You may well have seen or read about some of my actions concerning our Party in the last week. Specifically, on Tuesday 28th June I resigned from my post as Shadow Energy Minister, and on the same day voted in a motion of ‘no confidence’ in Jeremy as our Leader in Parliament. Whilst the ballot was secret, I can say that I voted, along with over 80% of Labour MPs that I had ‘no confidence’. I appreciate that both of these actions may have caused some concern to some. I therefore want to tell you a little more about my decisions.
When Jeremy was elected as our leader last year I was more than prepared to give him my support and offer him my assistance in making his leadership work, even though I did not nominate him or vote for him as our Leader. Part of that support was my willingness to take on a Front Bench role as shadow energy minister, which is an appointment by the Leader and requires collective responsibility in its execution.
It is clear now, however, that Jeremy has simply failed to step up to the mark in any of the key attributes required for leadership of our Party – as a Leader who unifies our Party, who can effectively communicate the case for Labour, and who can ensure that between all of us in Parliament we are able to do the same. That is not an ideological criticism of Jeremy or of his many personal qualities. It is just to say that, manifestly to me, he is not up to the mark on even the most basic requirements of actually operating as Labour Leader: his actions during the Referendum and more recently when meeting prominent left-wing members of the Shadow Cabinet just underlines that judgement.
With the changed political environment after the catastrophic events of this month, and with the prospect of an early general election in front of us, it is vital that we have a Leader of our Party who is able to lead Labour both inside Parliament and outside when putting forward alternatives to the Tories’ post Brexit policies and who properly represents the millions of Labour voters and supporters in the country. We will be letting them down forever if we do not offer them that opportunity.

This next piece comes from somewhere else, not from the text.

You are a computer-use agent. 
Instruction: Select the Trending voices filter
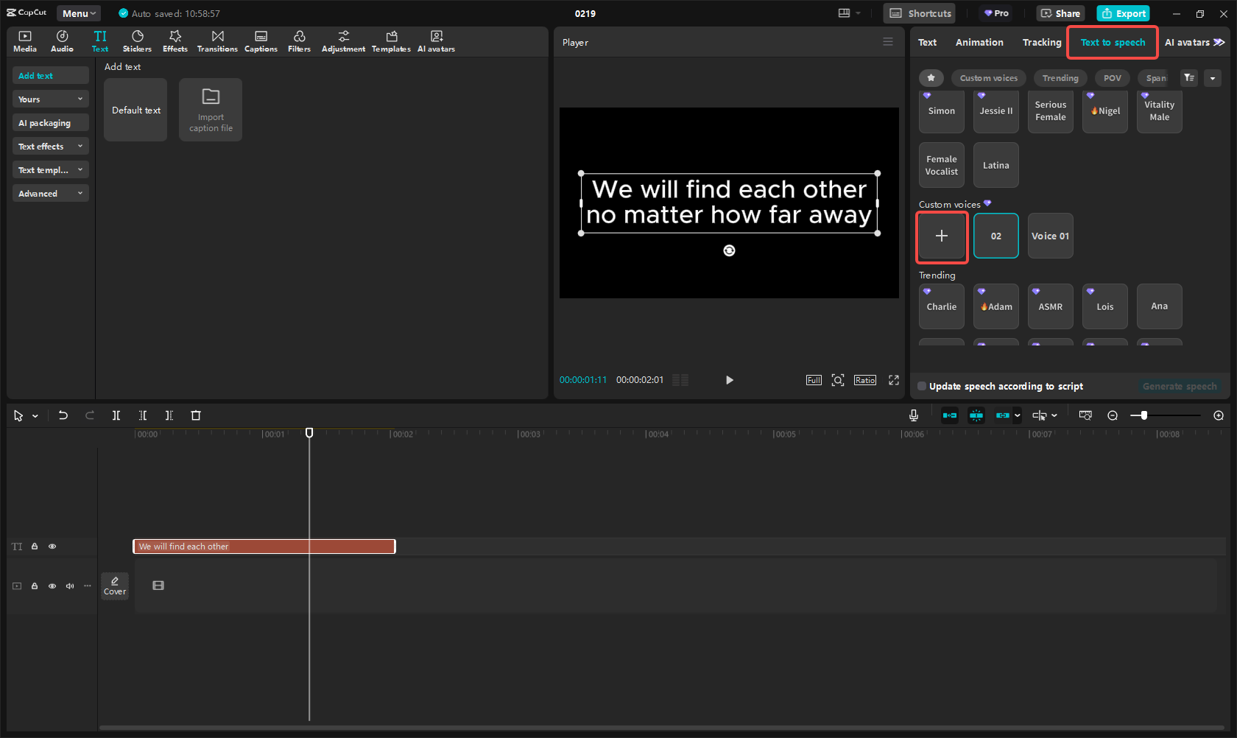click(1060, 78)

Jeremy, as I have now come to see after working with him in Parliament for a year, simply isn’t that person, and never will be.
So that was why as an MP, I voted as I did in the ‘no confidence’ motion. It follows from this, that to remain in a position which requires as its starting point confidence in the Leader who appointed you in the first place would have been very dishonest both to myself and to Jeremy: which is why, immediately after casting my vote in the confidence motion, I handed in my resignation from the Front Bench. I did not want to do that: as you may know Energy and Climate change is an area of politics I am passionate about and have some expertise in: it was exactly what I wanted to do on the Front Bench for Labour and I will always be grateful to Jeremy for giving me the opportunity to do the job. Under the circumstances I felt I had to resign.
I really hope we can resolve the awful position we are now in as soon as possible. I think the best way to do this for all our sakes, would be for Jeremy to stand down as Leader of our Party, and give someone else a go: but should that not happen and we have a contested election for Leader as Party rules require, then we must think very carefully between us about who we elect from the candidates. This could be the making or breaking of the Party that I have been a member of now for forty years and desperately want to succeed in defending and furthering the lives of all those people who look to us to support them.